[PROVIDED PASSAGE]
# Tankmates for redhead tapajos??



## 6stang9 (Oct 26, 2007)

Any suggestions? Something kinda sizable to go with 10 tapajos in a 6foot 135. Its a show tank in a real estate office so I need some thing to use midwater with a little color. Some thing I can have a group of.
Thanks


----------



## BelieveInBlue (Jul 17, 2011)

Angels, large bodied tetras (bleeding heart, lemon, serpae, black phantom, colombian, black skirt, etc), BNP/otos, cories (kinda redundant tho since geos already sift the bottom), hatchets (if you have a tight lid).

You could have 8-10 nice sized angels for a top-dwelling centerpiece, then a large school of a SINGLE species of tetra to add movement.


----------



## 6stang9 (Oct 26, 2007)

I already have 7 angels but they are kind of slow moving and stay high in the tank. I also have 5 big 4" to 6" filament barbs but they also stay high in the water, and are too aggressive for smaller tetras. They pick them off one buy one. Need some kind of big cichlid thats not a sifter???


----------



## BelieveInBlue (Jul 17, 2011)

Maybe rainbow cichlids? Keyholes or rams may work too, but I think the geos might get a bit too aggressive for the dwarves. I had bleeding hearts with filament barbs, and they were fine, although the tetras were 2+ inches, and the barbs were ~4". You could also get some rainbowfish I suppose, although I prefer sticking with SA stuff (too late though I guess).


----------



## djoneser (Mar 20, 2008)

Sounds like you need something moderately fast at least. I would suggest one of the Giant Danio varieties or as previously suggested one of the rainbowfish varieties. I have a decent group of rainbowfish in with my clown loaches (and some cichlids) and they are very active.


----------



## MonteSS (Dec 8, 2008)

Expensive but....

Red line barb (AKA Torpedo barb or roseline shark)

.....Bill.


----------



## CrypticLifeStyle (Dec 14, 2009)

I dunno if your trying to stay within the same general bio-tope but maybe clown loaches? When i used to keep them they were always mid-bottom lvl, sifters like Geo's, the orange/red kind of goes with the color scheme & obviously they cover the group part.


----------



## 6stang9 (Oct 26, 2007)

Funny you say that, I just took out 11 clown loaches. It was too much for the geos to handle with 11 big clown loaches all over the substrate. They were awesome, but not with sand sifters. Haven't decided yet but leaning towards a group of Nic's or Rainbow cichlids.


----------



## BelieveInBlue (Jul 17, 2011)

Generally I try not to mix bottom dwelling cichlids with other bottom dwelling fish; it doesn't usually end well.


----------

[GIVEN INFORMATION]
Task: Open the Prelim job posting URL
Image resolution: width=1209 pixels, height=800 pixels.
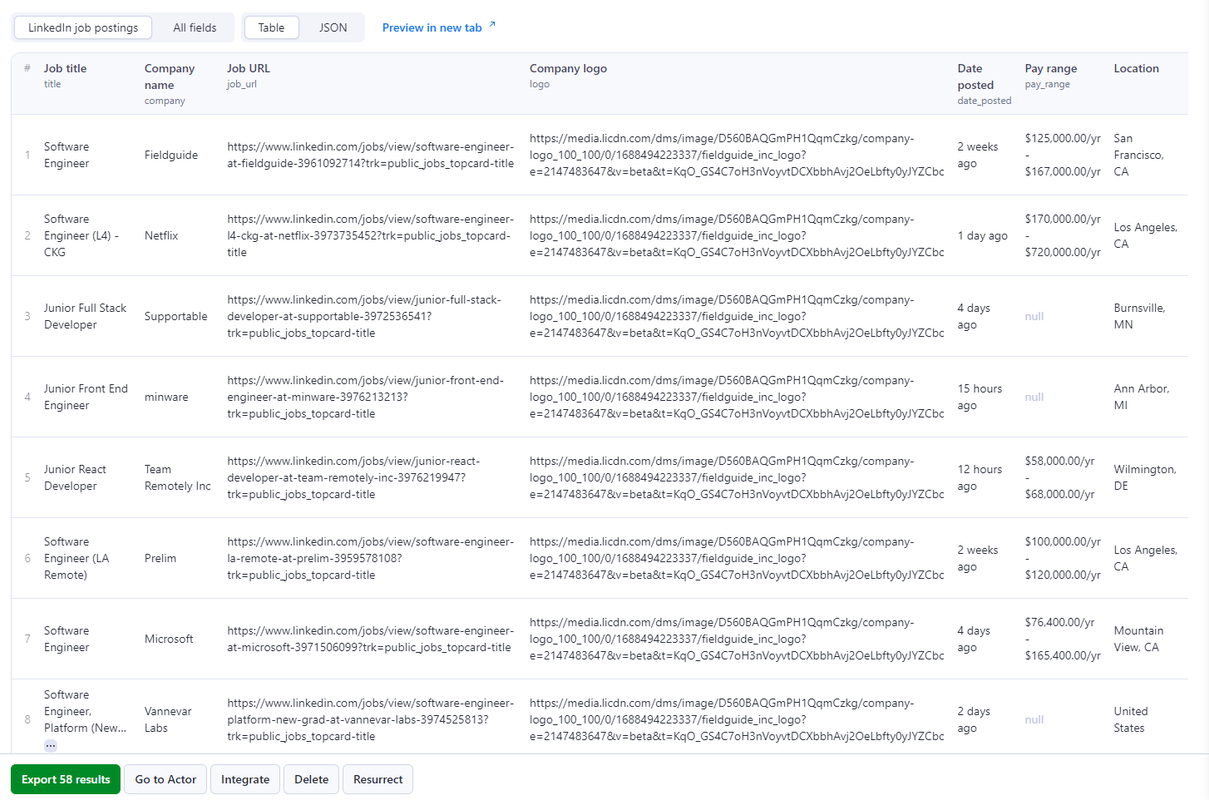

[REQUIREMENTS]
A. Reproduce the tapajos tankmates thread between "## djoneser (Mar" and "are very active.", inclusive, swapping "Giant Danio" for "Zebra Danio".
B. In the tapajos tankmates thread, how many clown loaches did 6stang9 take out of the tank?

[EXPECTED ANSWERS]
A.
## djoneser (Mar 20, 2008)

Sounds like you need something moderately fast at least. I would suggest one of the Zebra Danio varieties or as previously suggested one of the rainbowfish varieties. I have a decent group of rainbowfish in with my clown loaches (and some cichlids) and they are very active.

B. 11 clown loaches.